_Assignment_
The records below are to be transcribed in full, exactly as given.

_Listed records_

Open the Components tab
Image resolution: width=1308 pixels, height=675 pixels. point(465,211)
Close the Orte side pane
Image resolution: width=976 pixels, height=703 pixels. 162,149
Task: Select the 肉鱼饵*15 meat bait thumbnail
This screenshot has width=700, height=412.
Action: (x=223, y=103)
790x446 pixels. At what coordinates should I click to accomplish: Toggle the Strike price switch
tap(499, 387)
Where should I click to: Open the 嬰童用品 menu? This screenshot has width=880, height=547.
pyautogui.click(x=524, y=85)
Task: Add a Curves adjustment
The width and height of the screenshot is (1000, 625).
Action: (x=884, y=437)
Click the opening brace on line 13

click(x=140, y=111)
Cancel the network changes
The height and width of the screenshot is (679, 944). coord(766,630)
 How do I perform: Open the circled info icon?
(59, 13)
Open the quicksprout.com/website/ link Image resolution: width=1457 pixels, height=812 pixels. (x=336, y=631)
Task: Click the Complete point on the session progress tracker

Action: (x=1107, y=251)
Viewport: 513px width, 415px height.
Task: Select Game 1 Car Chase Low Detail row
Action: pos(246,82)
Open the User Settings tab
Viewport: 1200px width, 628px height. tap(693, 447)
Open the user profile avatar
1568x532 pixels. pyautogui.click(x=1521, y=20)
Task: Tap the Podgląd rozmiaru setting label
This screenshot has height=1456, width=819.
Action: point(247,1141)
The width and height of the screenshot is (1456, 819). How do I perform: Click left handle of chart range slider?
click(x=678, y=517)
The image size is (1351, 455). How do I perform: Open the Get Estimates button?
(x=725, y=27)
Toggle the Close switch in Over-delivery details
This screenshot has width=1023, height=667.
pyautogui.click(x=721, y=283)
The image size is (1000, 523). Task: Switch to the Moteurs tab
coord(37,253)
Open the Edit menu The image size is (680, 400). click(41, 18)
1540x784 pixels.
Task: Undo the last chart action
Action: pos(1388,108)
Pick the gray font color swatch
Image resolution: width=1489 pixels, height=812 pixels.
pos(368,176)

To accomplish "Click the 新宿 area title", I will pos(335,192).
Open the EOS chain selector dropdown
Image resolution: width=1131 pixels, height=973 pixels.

_Answer space_
Open the Components tab
Image resolution: width=1308 pixels, height=675 pixels. point(465,211)
Close the Orte side pane
Image resolution: width=976 pixels, height=703 pixels. 162,149
Task: Select the 肉鱼饵*15 meat bait thumbnail
This screenshot has width=700, height=412.
Action: (x=223, y=103)
790x446 pixels. At what coordinates should I click to accomplish: Toggle the Strike price switch
tap(499, 387)
Where should I click to: Open the 嬰童用品 menu? This screenshot has width=880, height=547.
pyautogui.click(x=524, y=85)
Task: Add a Curves adjustment
The width and height of the screenshot is (1000, 625).
Action: (x=884, y=437)
Click the opening brace on line 13

click(x=140, y=111)
Cancel the network changes
The height and width of the screenshot is (679, 944). coord(766,630)
 How do I perform: Open the circled info icon?
(59, 13)
Open the quicksprout.com/website/ link Image resolution: width=1457 pixels, height=812 pixels. (x=336, y=631)
Task: Click the Complete point on the session progress tracker

Action: (x=1107, y=251)
Viewport: 513px width, 415px height.
Task: Select Game 1 Car Chase Low Detail row
Action: pos(246,82)
Open the User Settings tab
Viewport: 1200px width, 628px height. tap(693, 447)
Open the user profile avatar
1568x532 pixels. pyautogui.click(x=1521, y=20)
Task: Tap the Podgląd rozmiaru setting label
This screenshot has height=1456, width=819.
Action: point(247,1141)
The width and height of the screenshot is (1456, 819). How do I perform: Click left handle of chart range slider?
click(x=678, y=517)
The image size is (1351, 455). How do I perform: Open the Get Estimates button?
(x=725, y=27)
Toggle the Close switch in Over-delivery details
This screenshot has width=1023, height=667.
pyautogui.click(x=721, y=283)
The image size is (1000, 523). Task: Switch to the Moteurs tab
coord(37,253)
Open the Edit menu The image size is (680, 400). click(41, 18)
1540x784 pixels.
Task: Undo the last chart action
Action: pos(1388,108)
Pick the gray font color swatch
Image resolution: width=1489 pixels, height=812 pixels.
pos(368,176)

To accomplish "Click the 新宿 area title", I will pos(335,192).
Open the EOS chain selector dropdown
Image resolution: width=1131 pixels, height=973 pixels.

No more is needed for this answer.